* **The data**
== Segment start ==

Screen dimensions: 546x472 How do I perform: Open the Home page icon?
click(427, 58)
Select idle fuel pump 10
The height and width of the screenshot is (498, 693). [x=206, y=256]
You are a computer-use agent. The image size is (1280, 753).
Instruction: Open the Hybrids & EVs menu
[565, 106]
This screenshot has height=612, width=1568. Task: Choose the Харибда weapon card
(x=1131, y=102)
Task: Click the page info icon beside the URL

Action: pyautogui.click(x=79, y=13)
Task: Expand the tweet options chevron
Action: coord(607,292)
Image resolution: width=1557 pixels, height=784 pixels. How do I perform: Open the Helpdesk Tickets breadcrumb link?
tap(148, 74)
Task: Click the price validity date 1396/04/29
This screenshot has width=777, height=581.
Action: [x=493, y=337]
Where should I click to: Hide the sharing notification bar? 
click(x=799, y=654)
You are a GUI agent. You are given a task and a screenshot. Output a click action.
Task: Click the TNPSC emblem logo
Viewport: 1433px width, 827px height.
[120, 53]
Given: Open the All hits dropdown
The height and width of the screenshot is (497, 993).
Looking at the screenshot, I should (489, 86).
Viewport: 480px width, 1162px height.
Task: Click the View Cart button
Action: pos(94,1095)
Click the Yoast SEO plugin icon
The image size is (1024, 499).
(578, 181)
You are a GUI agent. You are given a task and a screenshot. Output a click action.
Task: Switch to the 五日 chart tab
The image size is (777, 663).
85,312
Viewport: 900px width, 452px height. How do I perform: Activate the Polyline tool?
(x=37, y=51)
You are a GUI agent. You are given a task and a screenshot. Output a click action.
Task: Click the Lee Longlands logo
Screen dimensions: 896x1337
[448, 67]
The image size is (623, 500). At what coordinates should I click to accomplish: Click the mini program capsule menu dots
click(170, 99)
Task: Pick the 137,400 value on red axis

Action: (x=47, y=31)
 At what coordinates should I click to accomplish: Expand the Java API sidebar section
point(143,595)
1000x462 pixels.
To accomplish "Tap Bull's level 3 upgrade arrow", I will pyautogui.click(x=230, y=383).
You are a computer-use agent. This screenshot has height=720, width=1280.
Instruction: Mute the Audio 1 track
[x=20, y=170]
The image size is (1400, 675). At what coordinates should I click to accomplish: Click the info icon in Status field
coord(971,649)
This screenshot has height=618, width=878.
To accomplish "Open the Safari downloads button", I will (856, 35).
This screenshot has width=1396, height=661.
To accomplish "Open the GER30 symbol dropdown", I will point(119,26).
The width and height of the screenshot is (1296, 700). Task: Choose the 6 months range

== Segment end ==

Copy out the line holding "Task: Switch to the 五日 chart tab" along with all lines after it through the end of the entries, exactly and only these.

Task: Switch to the 五日 chart tab
The image size is (777, 663).
85,312
Viewport: 900px width, 452px height. How do I perform: Activate the Polyline tool?
(x=37, y=51)
You are a GUI agent. You are given a task and a screenshot. Output a click action.
Task: Click the Lee Longlands logo
Screen dimensions: 896x1337
[448, 67]
The image size is (623, 500). At what coordinates should I click to accomplish: Click the mini program capsule menu dots
click(170, 99)
Task: Pick the 137,400 value on red axis

Action: (x=47, y=31)
 At what coordinates should I click to accomplish: Expand the Java API sidebar section
point(143,595)
1000x462 pixels.
To accomplish "Tap Bull's level 3 upgrade arrow", I will pyautogui.click(x=230, y=383).
You are a computer-use agent. This screenshot has height=720, width=1280.
Instruction: Mute the Audio 1 track
[x=20, y=170]
The image size is (1400, 675). At what coordinates should I click to accomplish: Click the info icon in Status field
coord(971,649)
This screenshot has height=618, width=878.
To accomplish "Open the Safari downloads button", I will (856, 35).
This screenshot has width=1396, height=661.
To accomplish "Open the GER30 symbol dropdown", I will point(119,26).
The width and height of the screenshot is (1296, 700). Task: Choose the 6 months range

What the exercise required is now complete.